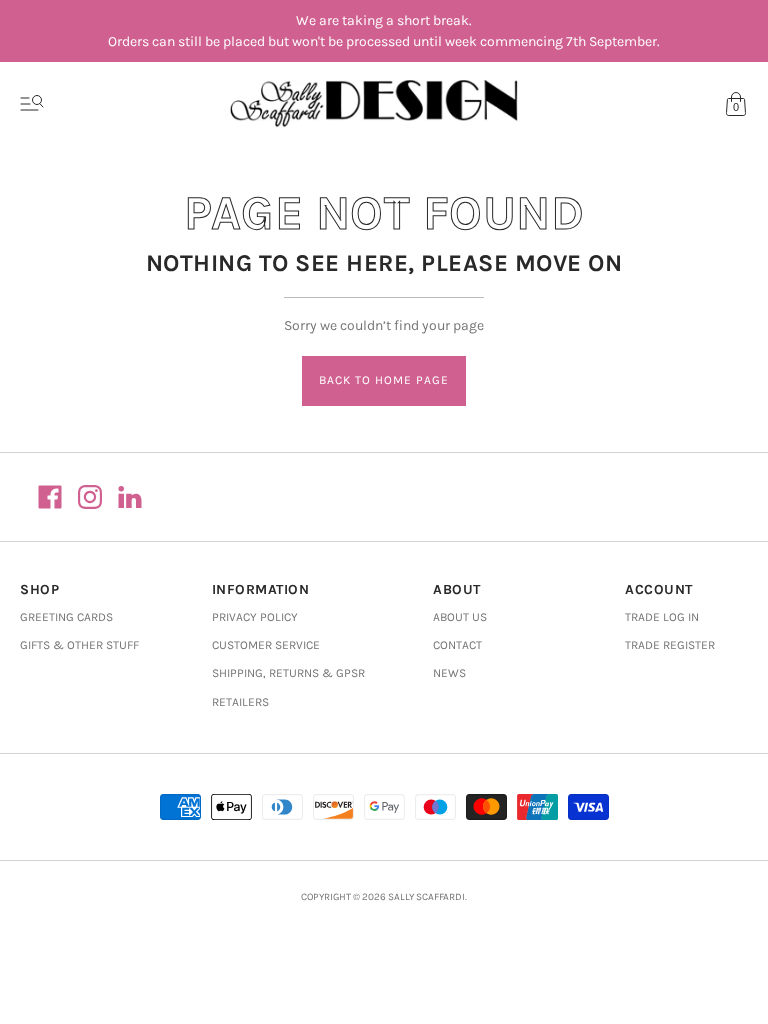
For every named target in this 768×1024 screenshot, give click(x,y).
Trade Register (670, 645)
·····
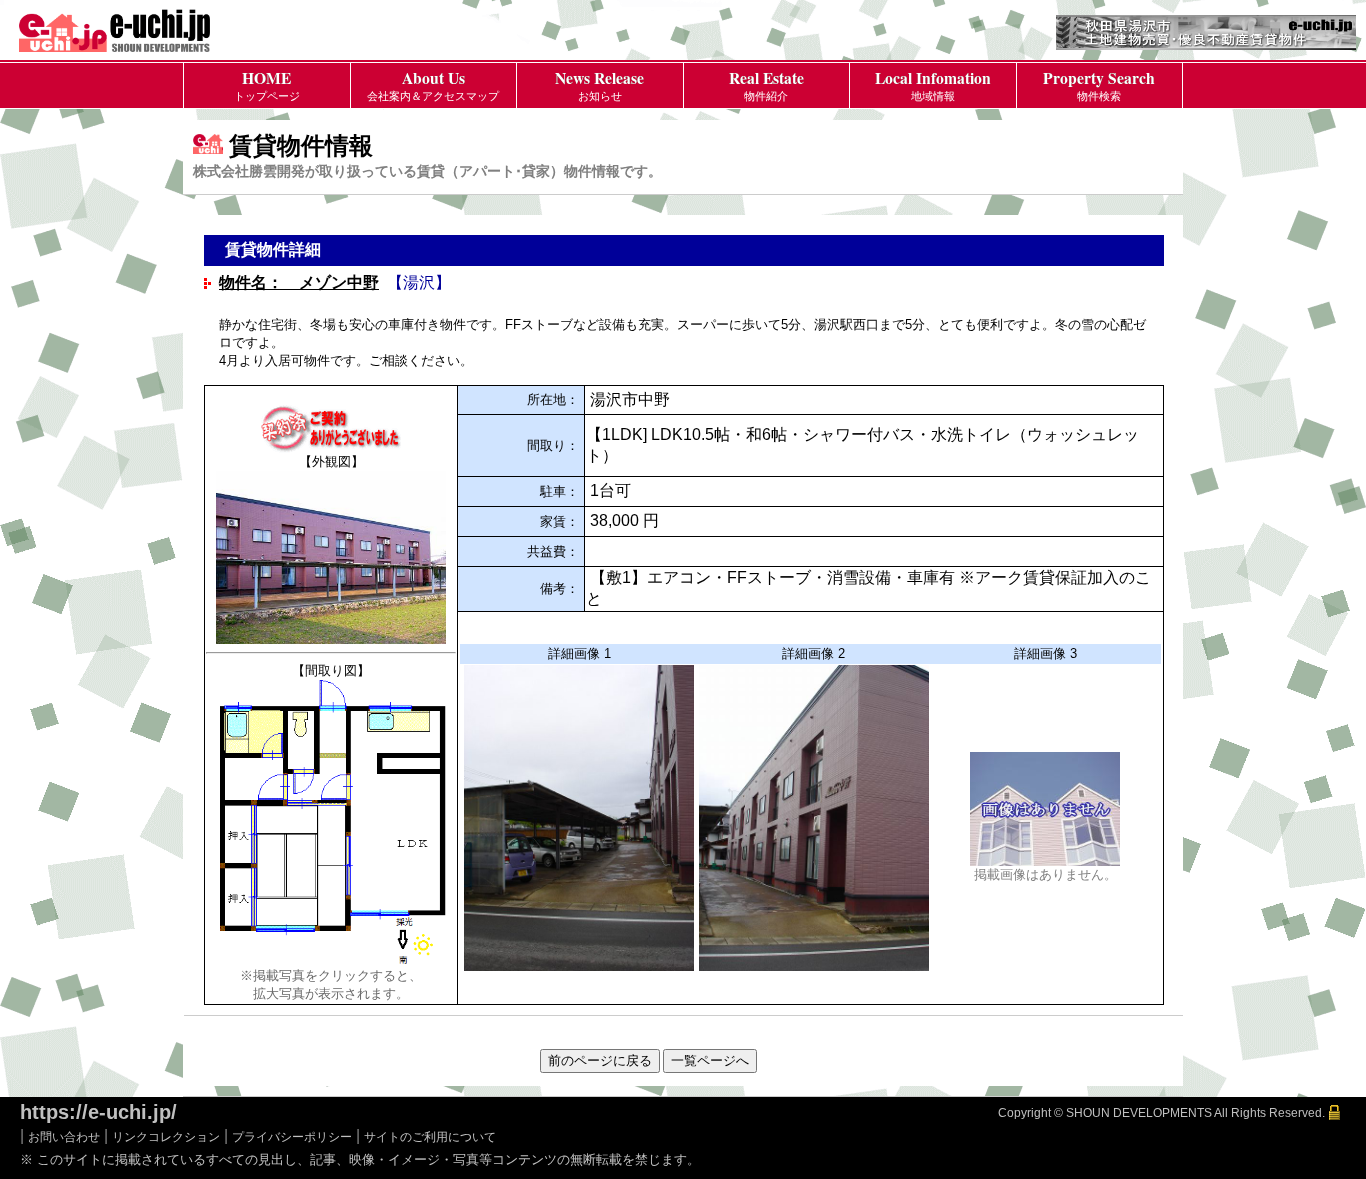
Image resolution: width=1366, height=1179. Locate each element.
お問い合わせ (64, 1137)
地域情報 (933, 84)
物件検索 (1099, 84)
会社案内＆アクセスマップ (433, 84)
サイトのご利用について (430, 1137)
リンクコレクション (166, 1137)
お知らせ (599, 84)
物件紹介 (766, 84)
·····
= What is needed =
Copy out only the lines above from the one with "For every named" to the one with "Trade Register (670, 645)", inclusive, exactly as they stand.

= Written answer =
For every named target in this 768×1024 screenshot, give click(x,y).
Trade Register (670, 645)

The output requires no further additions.